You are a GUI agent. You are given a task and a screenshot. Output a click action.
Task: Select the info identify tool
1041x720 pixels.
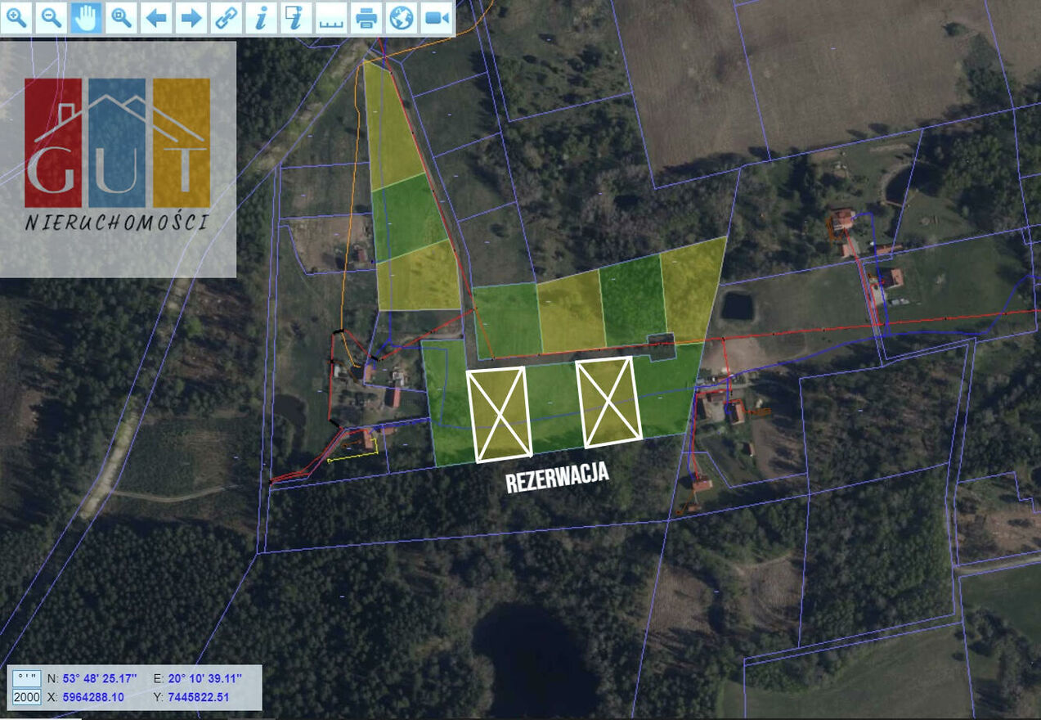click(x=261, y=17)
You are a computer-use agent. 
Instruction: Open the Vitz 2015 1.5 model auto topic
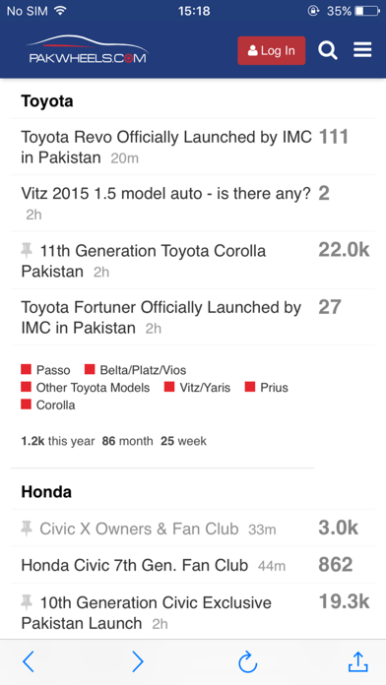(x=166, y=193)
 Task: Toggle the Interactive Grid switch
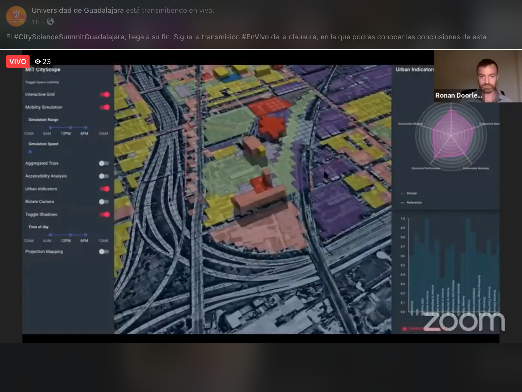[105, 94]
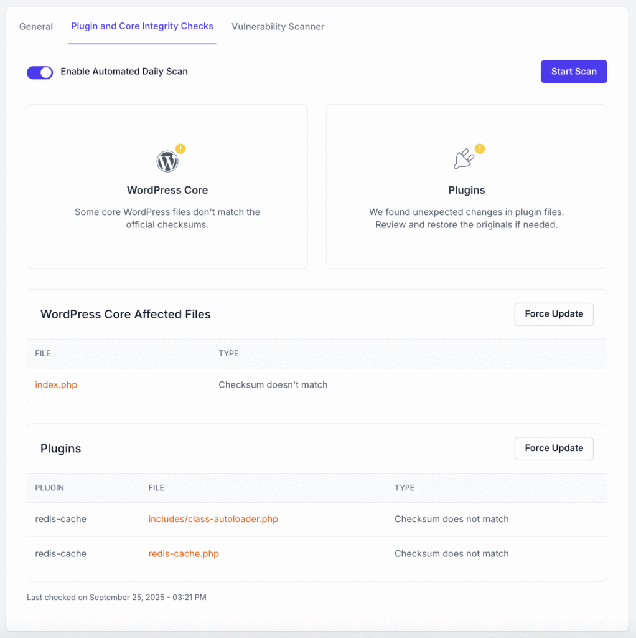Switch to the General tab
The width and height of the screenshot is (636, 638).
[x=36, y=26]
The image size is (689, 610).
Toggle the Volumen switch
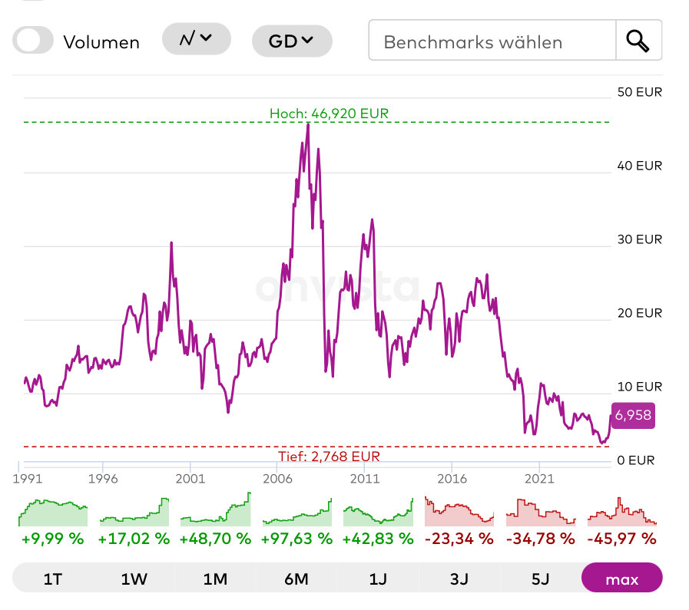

## YOUR GOAL
Copy out these entries word for word, leaving out the pictures.

## TASK RESULT
You are a GUI agent. You are given a task and a screenshot. Output a click action.
Task: Select the info identify tool
1041x720 pixels.
click(x=261, y=17)
You are a computer-use agent. 
Instruction: Open the Vitz 2015 1.5 model auto topic
(x=166, y=193)
 Task: Toggle the Interactive Grid switch
[105, 94]
Switch to the General tab
The width and height of the screenshot is (636, 638).
[x=36, y=26]
The image size is (689, 610).
Toggle the Volumen switch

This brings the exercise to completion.